Digestive System of Humans

Gastric glands in the thick stomach wall secrete gastric juice. which contains the enzymes: pepsin and rennin and hydrochloric acid. The hydrochloric acid is secreted by the special oxyntic cells in the gastric gland. Pepsin is secreted as pepsinogen, which is activated by hydrochloric acid to pepsin. Rennin is secreted as inactive prorennin and it is also activated to rennin by the hydrochloric acid. Pepsin hydrolyses proteins into short chain polypeptides. Rennin coagulates the soluble milk protein, caseinogen, forming insoluble or solid casein, which can then be hydrolysed by pepsin.

The presence of food in the stomach stimulates the stomach walls which cause the secretion of the hormone gastrin. Gastrin circulates through the blood and causes the gastric glands to secrete larger quantities of gastric juice. Secretion of gastric juice, like saliva, is also stimulated by the sight, smell, taste or expectation of food.

The wall of the stomach contracts rhythonically to mix gastric juice with the food to form a semi-solid chyme.

Through the peristaltic contraction of the stomach, the chyme moves into the duodenum, the first loop of the small intestine. The pyloric sphincter or pylorus, a ring of muscles situated at the junction between the stomach and the ,duodenum, controls the passage of the chyme into the duodenum. This is achieved by the alternate contraction and relaxation of the pylorus.

The duodenum is the main seat of digestion in the alimentary canal. The liver, pancreas and wall of the small intestine, that is the duodenum and ileum, produce digestive juices which help the process of digestion. The liver produces bile, from the break down of wornout or dead red blood cells, which is stored in the gall bladder. The bile, which contains bile salts, Sodium taurocholate and glycocholate, and bile pigments, billirubin and billiverdin, passes through the bile duct into the duodenum. The bile salts emulsify fats by lowering their surface tension and causing them to break into smaller droplets. Bile also contains Sodium hydrogen trioxocarbonate (IV), or Sodium bicarbonate, which neutralizes the Hydrochloric acid from the stomach and creates a suitable pH for enzymes to function in the duodenum.

Pancreatic juice secreted by the pancreas passes through the pancreatic duct, which opens into the bile duct, into the duodenum.

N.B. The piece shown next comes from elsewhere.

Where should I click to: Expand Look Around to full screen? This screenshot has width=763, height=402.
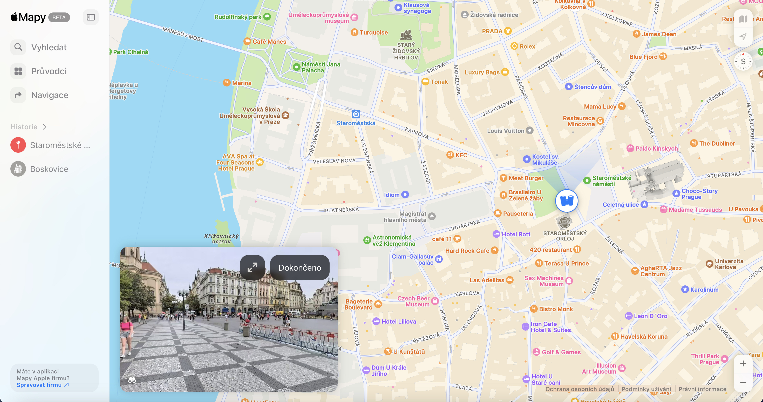[x=252, y=267]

Pancreatic amylase, contained in pancreatic juice, hydrolyses starch into maltose. Trypsin is secreted as inactive trypsinogen, is activated by the enzyme, enterokinase; secreted by the wall of the small intestine. Trypsin, an endopeptidase, hydrolyses proteins into polypeptides. Pancreatic lipase hydrolyses fats and oils into fatty, acids and glycerol. which are the end products of lipid digestion and can thus be absorbed.

Secretory cells in the wall of the small intestine produce. intestinal juice, which contains mucus and a variety of enzymes that complete the process of digestion. These enzymes include: maltase, which digests or ~ hydrolyse maltose into glucose and fructose; lactase, digests lactose into glucose and galactose; erepsin or amino peptidase, which digests polypeptides into amino acids; and enterokinase which activates trypsin.

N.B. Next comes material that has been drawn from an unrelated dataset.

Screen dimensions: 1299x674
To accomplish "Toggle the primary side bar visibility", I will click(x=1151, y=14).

The flow of pancreatic juice is controlled by nervous reflex triggered or initiated by the smell, sight and taste of food. It is also controlled by the hormones, sucretin and Cholecystokinin. Nervous reflex and the hormone secretin also control the secretion of bile while the hormone, cholecystokinin controls the release of bile from the gall bladder.

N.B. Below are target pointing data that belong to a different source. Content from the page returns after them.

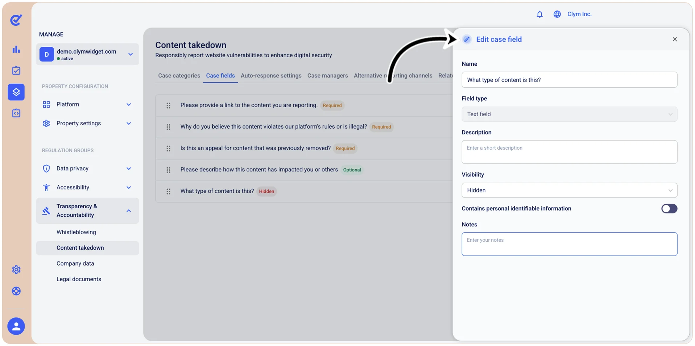The width and height of the screenshot is (695, 346).
Task: Open the notifications bell
Action: click(x=539, y=14)
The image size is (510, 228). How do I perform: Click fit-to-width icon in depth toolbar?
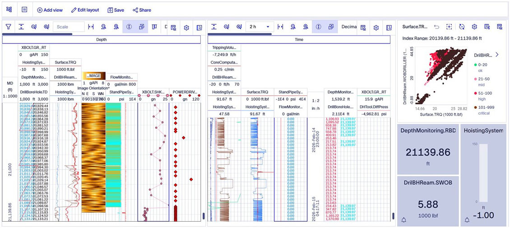[91, 27]
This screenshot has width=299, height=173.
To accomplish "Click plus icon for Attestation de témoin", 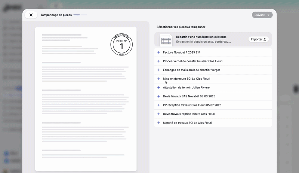I will [x=158, y=88].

The secretion of intestinal juice by the intestinal glands is triggered mainly by the presence of food in the intestine or contact of
food with the lining of the intestine.

As the food mixes with the various digestive juices secreted into the duodenum, it is converted into a watery emulsion called chyle. The chyle moves along the small intestine towards the large intestine, caecum and colon by peristalsis.